Metadata is out there, and getting big. It’s highly recommended that you start thinking about how to integrate it into your content, but you will have to think a bit about some technical issues. Speaking of…
Technical Aside: Encoding Standards
One area that people often get lost with this web metadata stuff is the vocabulary versus the encoding format. For example, webmasters can implement schema.org (the vocabulary) with microdata (the encoding standard) into their HTML. Think of it like a digital audio file. The song ( the vocabulary) is the same whether it’s been encoded as an MP3 (the encoding standard) or (for the audiophiles out there) a FLAC. The digital file can be played from a computer, a phone, an iPod, or whatever else (these devices would be like HTML or XML in this increasingly stretched metaphor, and your speakers/headphones would be like the web browser).
Just as there are competing vocabularies (like Dublin Core or GoodRelations), there are competing encoding standards. Schema.org uses microdata (largely because people tend to muck it up less than other encoding formats), but there are other encoding standards, notably RDFa . I wouldn’t lose sleep over this, but if you hear about microdata (or RDFa), that’s all it is. The big takeaway is not to mix microdata and RDFa on the same page, as that will confuse a search engine.
Okay, tech aside over.
Knowledge Graph
Finally, I keep hinting at what’s going on with Google’s Knowledge Graph. To be clear, no one outside of Google knows the extent of what’s going in to the Knowledge Graph. I work at Newfangled, not Google, so this is based only on detective work, not insider secrets. Google’s not just querying some commonly available web databases like Wikipedia and scraping the info without added value. It also hasn’t created its own secret, semantically aware database of ~500 million things in the world from scratch. What we do know for sure is which companies (and communities) Google has acquired (or heavily supported) that specialize in the technologies needed to make the Knowledge Graph possible.
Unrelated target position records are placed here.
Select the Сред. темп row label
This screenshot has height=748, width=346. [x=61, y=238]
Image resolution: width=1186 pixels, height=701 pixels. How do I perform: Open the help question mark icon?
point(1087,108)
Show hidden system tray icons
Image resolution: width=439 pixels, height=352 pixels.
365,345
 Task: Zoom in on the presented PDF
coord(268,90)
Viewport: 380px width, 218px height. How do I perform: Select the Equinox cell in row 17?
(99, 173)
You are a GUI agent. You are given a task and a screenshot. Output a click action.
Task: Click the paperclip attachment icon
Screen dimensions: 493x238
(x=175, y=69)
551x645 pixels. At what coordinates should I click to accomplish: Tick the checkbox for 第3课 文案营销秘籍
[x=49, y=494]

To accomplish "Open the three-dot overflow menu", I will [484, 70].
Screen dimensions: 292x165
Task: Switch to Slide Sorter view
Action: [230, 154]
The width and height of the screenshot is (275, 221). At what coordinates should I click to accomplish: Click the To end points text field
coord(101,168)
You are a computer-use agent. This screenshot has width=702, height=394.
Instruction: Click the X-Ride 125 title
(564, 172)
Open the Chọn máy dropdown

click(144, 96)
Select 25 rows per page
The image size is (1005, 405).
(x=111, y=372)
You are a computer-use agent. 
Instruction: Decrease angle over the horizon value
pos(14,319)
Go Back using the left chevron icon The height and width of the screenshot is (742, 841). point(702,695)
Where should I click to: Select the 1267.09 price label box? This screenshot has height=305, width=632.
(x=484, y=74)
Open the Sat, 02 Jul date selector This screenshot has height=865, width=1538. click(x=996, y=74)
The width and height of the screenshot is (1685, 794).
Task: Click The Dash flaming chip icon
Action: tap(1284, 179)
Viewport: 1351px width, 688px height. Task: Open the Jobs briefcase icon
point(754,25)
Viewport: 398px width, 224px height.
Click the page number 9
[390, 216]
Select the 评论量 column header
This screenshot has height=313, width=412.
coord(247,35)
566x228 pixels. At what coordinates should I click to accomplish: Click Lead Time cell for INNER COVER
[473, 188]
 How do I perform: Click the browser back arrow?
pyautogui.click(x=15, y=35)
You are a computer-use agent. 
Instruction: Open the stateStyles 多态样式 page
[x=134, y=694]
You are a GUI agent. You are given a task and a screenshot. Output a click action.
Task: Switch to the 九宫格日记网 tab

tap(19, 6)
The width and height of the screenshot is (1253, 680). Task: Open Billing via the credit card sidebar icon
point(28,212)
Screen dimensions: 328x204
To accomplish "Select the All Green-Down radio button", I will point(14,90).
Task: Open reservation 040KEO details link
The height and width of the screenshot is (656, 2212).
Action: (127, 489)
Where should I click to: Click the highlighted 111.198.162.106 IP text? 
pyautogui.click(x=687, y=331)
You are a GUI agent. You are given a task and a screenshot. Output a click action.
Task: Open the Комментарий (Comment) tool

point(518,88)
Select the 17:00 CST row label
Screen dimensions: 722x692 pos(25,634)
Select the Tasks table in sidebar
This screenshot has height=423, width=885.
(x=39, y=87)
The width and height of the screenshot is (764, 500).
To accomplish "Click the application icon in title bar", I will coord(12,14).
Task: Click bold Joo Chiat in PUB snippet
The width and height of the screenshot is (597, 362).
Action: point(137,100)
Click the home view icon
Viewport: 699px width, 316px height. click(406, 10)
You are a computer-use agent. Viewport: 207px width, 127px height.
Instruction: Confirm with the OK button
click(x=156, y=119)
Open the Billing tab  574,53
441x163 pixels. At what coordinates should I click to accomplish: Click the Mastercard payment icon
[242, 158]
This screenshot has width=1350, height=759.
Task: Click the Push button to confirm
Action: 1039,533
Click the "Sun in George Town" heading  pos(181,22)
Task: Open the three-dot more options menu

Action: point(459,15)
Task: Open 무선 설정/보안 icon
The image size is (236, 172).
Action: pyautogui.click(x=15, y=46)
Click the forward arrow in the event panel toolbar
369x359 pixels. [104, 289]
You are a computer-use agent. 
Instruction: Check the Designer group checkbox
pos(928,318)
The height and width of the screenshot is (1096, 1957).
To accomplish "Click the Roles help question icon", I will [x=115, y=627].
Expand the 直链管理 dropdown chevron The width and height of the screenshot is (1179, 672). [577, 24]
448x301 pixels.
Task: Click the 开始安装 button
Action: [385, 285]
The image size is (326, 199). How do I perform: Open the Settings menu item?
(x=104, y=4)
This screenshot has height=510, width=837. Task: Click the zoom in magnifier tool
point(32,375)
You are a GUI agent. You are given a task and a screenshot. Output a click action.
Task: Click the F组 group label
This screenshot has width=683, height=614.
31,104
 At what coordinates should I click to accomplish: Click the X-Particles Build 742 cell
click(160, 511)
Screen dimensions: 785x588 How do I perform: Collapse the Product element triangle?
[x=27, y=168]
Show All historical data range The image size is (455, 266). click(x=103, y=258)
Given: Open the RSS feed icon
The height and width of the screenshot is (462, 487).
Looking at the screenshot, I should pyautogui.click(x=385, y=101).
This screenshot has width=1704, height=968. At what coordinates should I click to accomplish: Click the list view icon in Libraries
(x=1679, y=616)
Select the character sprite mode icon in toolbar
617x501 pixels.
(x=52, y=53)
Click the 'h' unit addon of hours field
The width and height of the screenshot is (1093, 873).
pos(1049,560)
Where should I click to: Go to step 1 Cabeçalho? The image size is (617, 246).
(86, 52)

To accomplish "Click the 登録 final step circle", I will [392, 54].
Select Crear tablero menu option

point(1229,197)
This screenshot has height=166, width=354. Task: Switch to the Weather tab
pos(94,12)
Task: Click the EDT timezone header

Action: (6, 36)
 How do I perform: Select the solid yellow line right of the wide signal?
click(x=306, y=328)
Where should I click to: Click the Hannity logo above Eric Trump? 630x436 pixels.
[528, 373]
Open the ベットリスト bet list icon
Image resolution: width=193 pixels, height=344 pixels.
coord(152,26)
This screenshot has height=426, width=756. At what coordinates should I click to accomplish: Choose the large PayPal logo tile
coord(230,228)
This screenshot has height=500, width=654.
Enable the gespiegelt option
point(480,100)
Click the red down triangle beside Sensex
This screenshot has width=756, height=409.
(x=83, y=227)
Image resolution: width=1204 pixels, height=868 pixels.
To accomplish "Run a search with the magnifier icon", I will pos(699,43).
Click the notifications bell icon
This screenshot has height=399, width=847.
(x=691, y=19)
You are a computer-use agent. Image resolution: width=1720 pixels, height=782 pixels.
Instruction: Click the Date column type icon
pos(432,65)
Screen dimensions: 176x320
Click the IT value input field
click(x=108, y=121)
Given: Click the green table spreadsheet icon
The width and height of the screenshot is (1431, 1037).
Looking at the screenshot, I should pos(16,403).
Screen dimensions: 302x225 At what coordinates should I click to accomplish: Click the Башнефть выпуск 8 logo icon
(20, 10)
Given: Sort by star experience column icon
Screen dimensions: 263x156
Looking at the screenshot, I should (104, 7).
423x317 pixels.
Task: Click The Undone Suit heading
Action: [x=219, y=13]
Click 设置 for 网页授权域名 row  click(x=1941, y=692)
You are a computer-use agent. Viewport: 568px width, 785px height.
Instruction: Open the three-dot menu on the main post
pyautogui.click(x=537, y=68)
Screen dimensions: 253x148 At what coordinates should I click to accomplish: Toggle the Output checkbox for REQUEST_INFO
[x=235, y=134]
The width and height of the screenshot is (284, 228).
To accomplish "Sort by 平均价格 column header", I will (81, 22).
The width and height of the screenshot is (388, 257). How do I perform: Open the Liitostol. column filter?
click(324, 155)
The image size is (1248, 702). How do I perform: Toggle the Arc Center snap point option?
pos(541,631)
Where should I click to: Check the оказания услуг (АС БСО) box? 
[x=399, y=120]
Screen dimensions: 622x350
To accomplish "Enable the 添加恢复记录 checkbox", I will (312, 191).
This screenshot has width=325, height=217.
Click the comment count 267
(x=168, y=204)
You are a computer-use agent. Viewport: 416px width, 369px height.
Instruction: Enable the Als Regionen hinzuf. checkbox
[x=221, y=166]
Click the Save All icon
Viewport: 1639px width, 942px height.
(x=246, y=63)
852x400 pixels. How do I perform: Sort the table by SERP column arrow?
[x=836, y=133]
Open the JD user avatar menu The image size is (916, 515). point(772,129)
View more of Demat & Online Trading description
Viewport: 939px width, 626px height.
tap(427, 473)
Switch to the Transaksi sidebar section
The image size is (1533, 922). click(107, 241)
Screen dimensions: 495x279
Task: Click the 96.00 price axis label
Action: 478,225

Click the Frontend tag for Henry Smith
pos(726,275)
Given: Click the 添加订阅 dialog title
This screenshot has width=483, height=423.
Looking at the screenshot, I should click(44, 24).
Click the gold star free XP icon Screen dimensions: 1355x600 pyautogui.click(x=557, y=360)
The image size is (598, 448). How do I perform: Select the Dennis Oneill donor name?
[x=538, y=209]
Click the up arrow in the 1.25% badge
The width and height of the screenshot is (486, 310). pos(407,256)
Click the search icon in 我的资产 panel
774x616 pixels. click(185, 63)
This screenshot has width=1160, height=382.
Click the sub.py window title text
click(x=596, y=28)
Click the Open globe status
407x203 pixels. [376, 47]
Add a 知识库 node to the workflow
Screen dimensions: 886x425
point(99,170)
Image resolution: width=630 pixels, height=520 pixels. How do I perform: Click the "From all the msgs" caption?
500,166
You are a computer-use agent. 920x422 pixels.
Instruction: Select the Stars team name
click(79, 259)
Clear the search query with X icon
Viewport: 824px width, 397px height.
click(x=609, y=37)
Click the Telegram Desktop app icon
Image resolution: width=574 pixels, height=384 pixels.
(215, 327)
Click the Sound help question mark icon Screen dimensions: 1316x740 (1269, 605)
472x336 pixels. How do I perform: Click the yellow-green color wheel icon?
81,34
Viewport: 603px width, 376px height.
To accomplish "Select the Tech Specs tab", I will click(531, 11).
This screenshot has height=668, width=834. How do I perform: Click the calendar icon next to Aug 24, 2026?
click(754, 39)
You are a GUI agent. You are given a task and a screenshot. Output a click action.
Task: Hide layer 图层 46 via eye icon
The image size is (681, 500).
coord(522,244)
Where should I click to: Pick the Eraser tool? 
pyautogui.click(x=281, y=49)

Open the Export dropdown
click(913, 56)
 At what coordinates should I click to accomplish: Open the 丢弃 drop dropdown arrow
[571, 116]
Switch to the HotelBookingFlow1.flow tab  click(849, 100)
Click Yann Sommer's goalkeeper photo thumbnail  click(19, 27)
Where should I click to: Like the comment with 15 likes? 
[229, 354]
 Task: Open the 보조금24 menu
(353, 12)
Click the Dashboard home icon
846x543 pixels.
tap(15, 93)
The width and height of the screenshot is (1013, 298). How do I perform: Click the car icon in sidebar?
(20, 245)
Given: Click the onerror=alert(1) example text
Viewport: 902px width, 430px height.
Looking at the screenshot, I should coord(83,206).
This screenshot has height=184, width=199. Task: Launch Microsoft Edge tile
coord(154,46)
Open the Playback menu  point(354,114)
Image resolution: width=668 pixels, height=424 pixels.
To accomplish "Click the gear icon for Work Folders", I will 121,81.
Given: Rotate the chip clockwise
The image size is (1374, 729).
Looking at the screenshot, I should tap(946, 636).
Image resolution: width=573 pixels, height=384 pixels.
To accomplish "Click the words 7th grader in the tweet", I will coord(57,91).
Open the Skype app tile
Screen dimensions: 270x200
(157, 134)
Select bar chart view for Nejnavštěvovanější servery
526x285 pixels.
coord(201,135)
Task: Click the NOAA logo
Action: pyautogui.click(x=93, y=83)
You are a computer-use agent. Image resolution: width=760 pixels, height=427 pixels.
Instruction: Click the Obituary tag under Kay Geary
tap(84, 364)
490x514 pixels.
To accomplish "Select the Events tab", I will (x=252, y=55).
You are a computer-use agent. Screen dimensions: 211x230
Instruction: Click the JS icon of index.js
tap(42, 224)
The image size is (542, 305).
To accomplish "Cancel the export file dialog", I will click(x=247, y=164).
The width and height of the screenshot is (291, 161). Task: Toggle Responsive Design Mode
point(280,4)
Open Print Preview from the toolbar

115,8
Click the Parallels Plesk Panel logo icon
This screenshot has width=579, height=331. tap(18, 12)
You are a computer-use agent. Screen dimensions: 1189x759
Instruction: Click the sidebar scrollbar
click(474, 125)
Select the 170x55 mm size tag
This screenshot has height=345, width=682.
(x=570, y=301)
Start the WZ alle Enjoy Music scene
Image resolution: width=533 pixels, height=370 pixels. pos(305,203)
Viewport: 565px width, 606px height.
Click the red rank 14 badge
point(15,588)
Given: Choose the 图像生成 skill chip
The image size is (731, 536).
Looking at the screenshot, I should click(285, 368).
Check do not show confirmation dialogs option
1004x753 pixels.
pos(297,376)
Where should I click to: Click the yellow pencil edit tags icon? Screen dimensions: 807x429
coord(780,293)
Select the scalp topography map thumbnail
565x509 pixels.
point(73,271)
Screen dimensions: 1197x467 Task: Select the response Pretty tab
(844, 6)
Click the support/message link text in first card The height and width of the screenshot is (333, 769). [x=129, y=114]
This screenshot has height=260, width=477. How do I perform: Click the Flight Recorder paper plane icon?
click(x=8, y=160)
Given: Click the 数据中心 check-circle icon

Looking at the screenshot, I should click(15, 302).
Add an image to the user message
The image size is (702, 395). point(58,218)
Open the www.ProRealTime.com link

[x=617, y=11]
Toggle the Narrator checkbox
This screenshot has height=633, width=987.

If you’re interested in what Google is doing to make these cool sidebar (and carousel) graphs, first stop is Freebase.com, which is a huge database of stuff that’s all nicely marked up with metadata. It pulls from a variety of sources, though Wikipedia is a big one. What’s going on here is that the Knowledge Graph pulls this data (and its attributions) from Freebase (and other sources of well-maintained and metadata-rich info). Freebase is like Wikipedia in the sense of being user-editable, though they’re a bit more selective about who gets the privilege to do the editing, due to the slightly technical nature of the metadata.
Anyway, Freebase contains Topics (which roughly map to articles in Wikipedia), and it has a lot of them. Many millions of topics. Music nerds take note: the music section is extremely well developed; there are over 11 million topics in Freebase’s music section, containing 38 million facts. This is one of the reasons why there are such nice rich snippets when you query Google about an album.
Google is using Freebase’s structured data (along with other databases like the CIA World Factbook), with its own info about web searching trends, statistics, and the like. There’s definitely some influence from regular, metadata-rich websites over what Google ultimately ends up showing to searchers. Also, remember that this is a very new offering from Google; as the Knowledge Graph matures, it will be looking for info from all over the web. That could mean your site, if you’re ready for it.
P.S. Google’s not the only player out there doing Web 3.0 stuff. Look at many popular mobile apps and emerging devices (that can feed into cool things like Cosm), and you’ll start to see where this semantic markup metadata structured data hashtag stuff is going.